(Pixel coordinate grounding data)
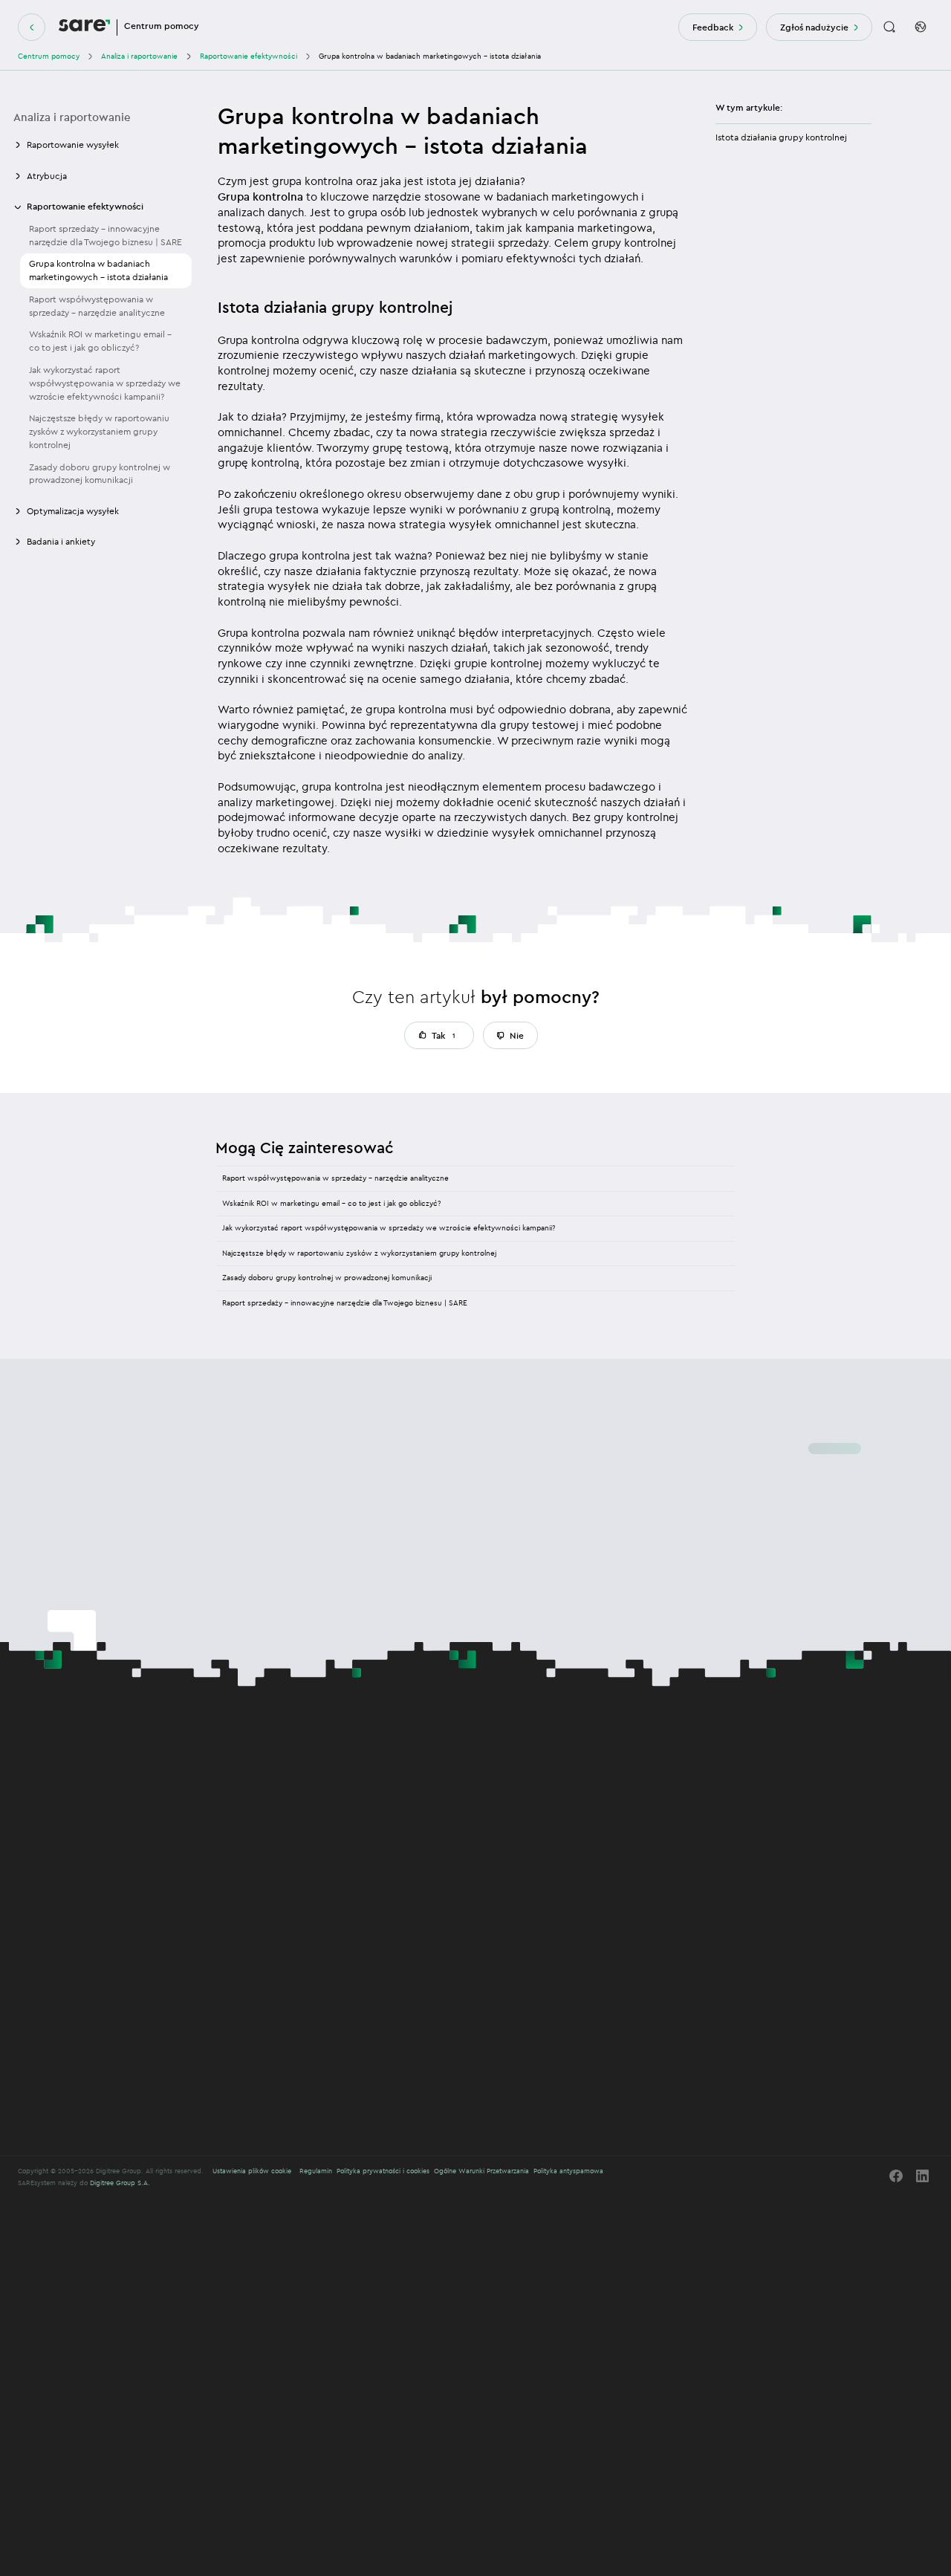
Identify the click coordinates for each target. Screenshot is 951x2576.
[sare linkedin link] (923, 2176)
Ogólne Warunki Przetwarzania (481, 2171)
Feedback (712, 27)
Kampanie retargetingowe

--

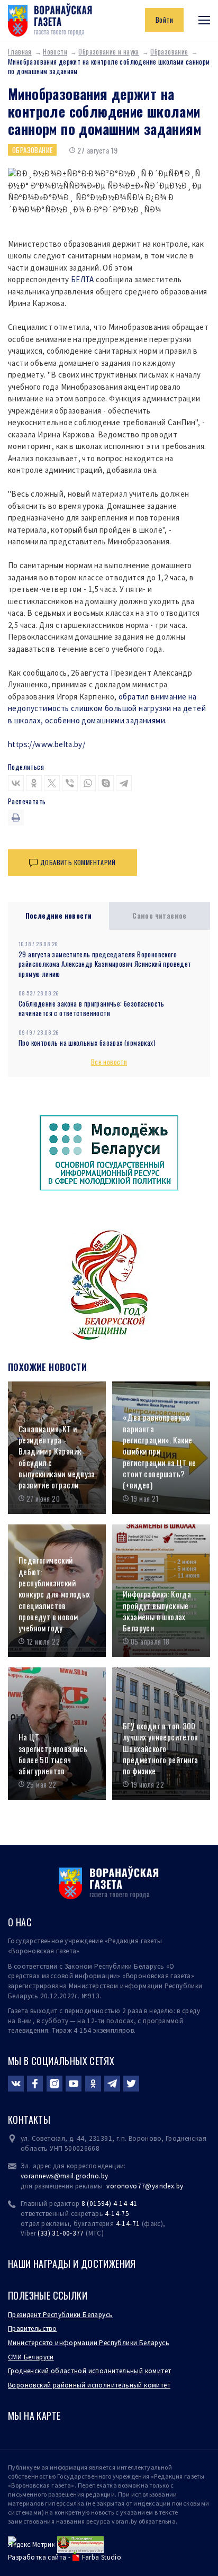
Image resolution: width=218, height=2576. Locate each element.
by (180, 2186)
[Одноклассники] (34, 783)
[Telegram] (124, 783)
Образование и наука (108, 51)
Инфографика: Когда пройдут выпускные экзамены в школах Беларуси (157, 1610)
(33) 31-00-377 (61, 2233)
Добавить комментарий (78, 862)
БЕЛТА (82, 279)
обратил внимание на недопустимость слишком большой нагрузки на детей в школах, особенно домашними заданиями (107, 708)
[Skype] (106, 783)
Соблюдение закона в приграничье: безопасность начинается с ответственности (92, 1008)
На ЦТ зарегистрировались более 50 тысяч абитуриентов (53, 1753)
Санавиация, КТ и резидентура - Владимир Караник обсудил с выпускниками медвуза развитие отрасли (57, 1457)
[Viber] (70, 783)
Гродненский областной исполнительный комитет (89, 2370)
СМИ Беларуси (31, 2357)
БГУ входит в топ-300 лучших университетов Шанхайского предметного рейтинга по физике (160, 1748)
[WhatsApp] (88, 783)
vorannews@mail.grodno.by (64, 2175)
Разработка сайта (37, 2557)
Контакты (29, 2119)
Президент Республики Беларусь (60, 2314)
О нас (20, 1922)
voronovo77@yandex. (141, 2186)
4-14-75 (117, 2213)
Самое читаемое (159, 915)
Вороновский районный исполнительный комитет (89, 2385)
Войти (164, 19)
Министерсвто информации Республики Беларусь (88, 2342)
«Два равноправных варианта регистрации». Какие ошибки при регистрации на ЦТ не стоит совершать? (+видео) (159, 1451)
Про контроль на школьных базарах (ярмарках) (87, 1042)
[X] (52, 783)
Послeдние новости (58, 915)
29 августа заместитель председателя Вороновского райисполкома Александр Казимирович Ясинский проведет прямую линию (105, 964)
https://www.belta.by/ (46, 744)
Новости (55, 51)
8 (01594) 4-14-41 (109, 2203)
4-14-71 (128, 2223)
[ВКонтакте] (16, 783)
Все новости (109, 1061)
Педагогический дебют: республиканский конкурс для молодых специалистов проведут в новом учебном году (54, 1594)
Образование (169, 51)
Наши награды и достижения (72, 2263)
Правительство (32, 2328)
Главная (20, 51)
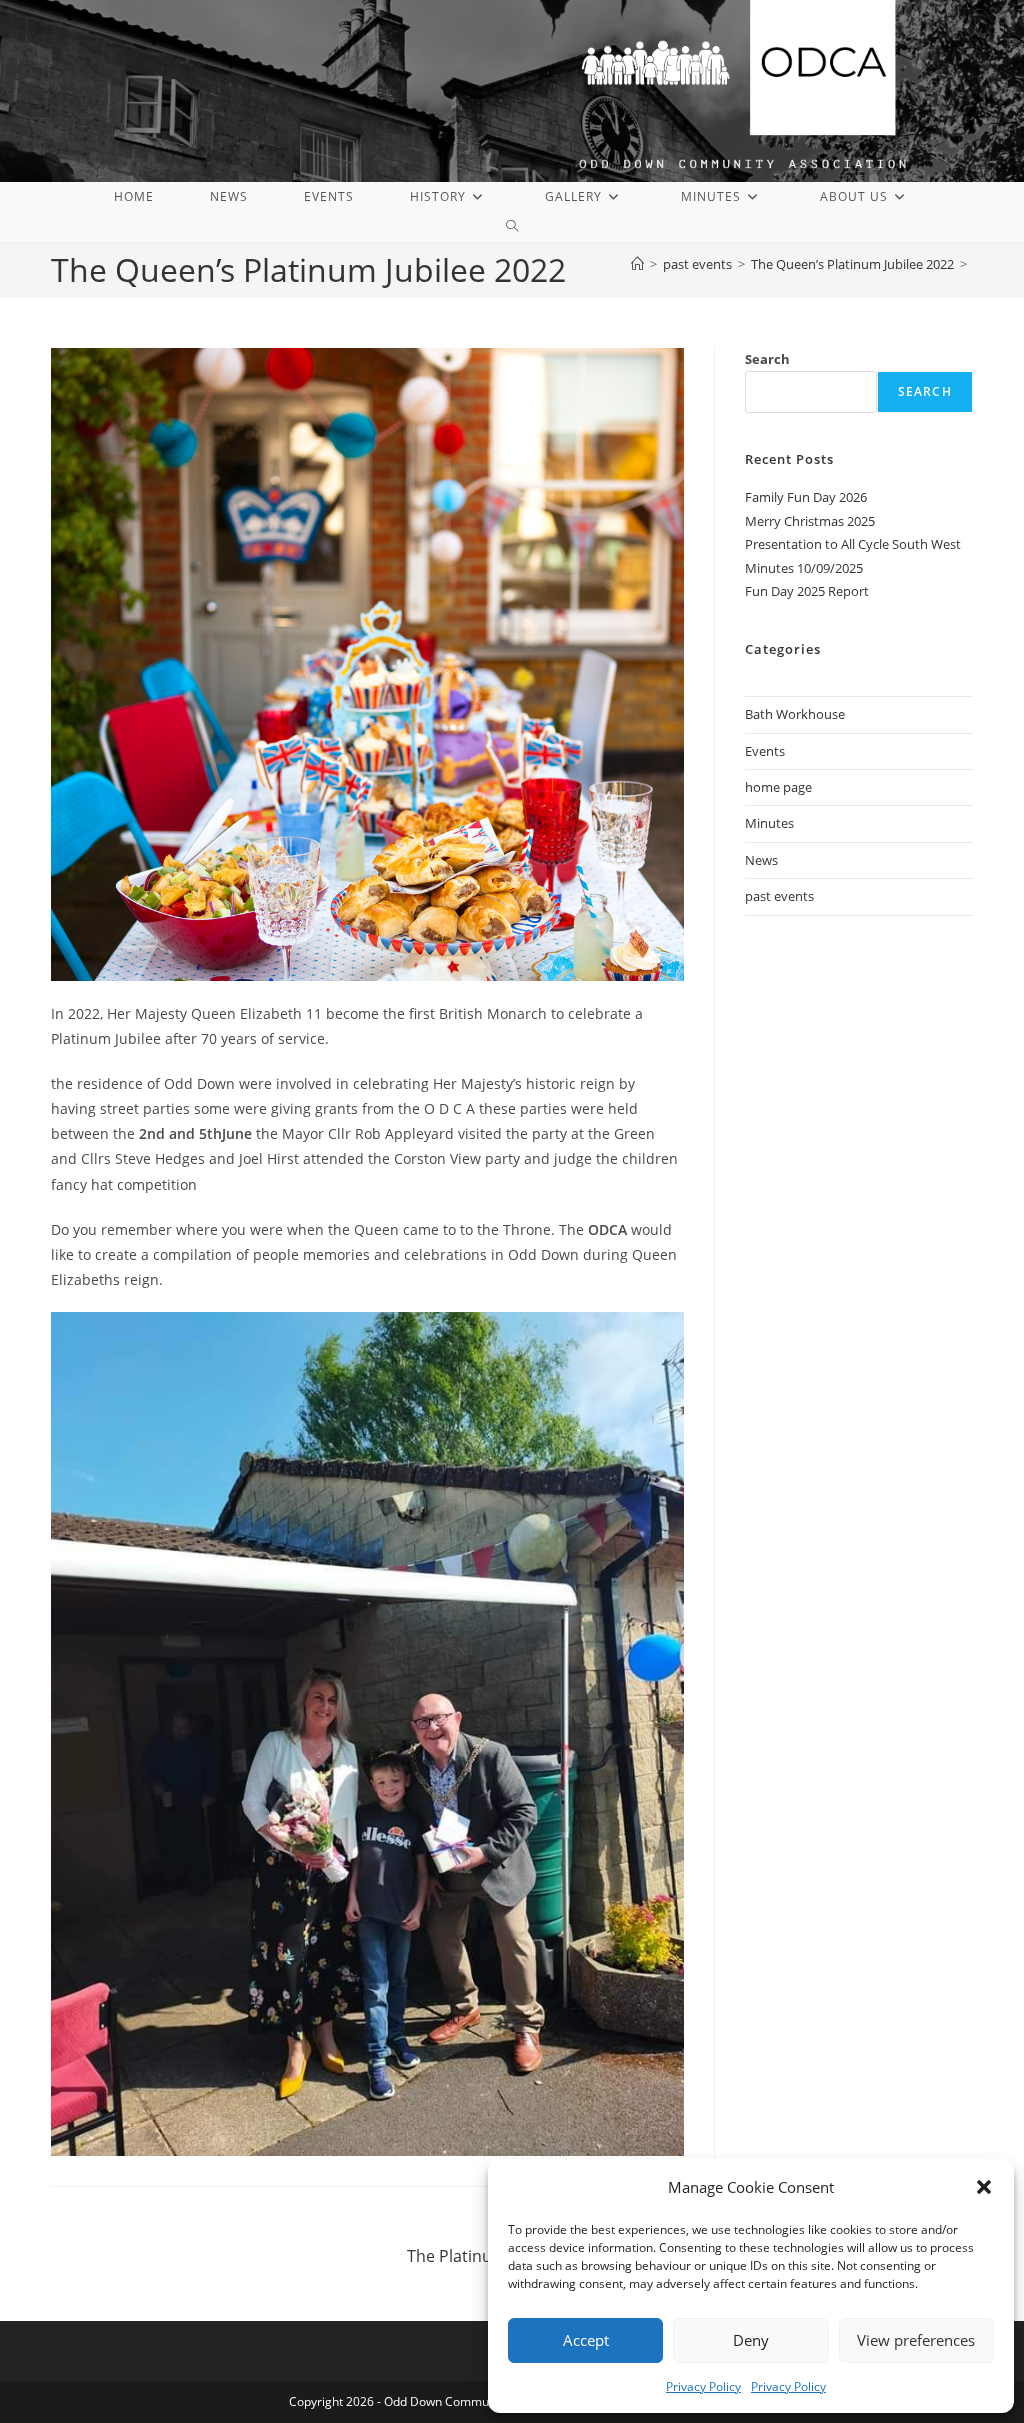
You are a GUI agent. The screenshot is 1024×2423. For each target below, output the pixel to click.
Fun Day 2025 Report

==

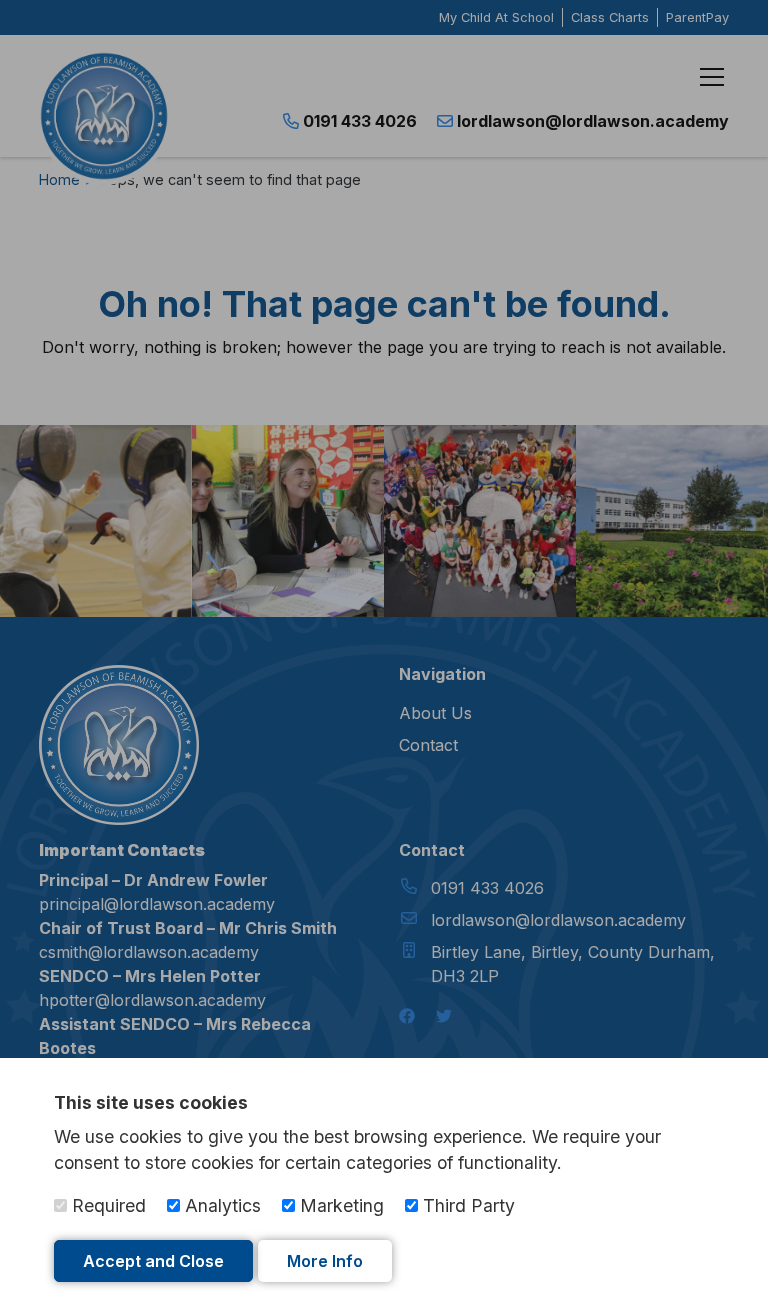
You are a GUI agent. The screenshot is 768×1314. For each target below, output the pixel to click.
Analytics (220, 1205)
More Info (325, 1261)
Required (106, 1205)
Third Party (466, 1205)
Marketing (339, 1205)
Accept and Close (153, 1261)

- Work order -
All that belongs in the answer is the run of lines above from the line containing "Identify the click" through the line containing "Kampanie retargetingowe", exactly as written.

- Output below -
Identify the click coordinates for each target. Screenshot is 951x2576.
[sare linkedin link] (923, 2176)
Ogólne Warunki Przetwarzania (481, 2171)
Feedback (712, 27)
Kampanie retargetingowe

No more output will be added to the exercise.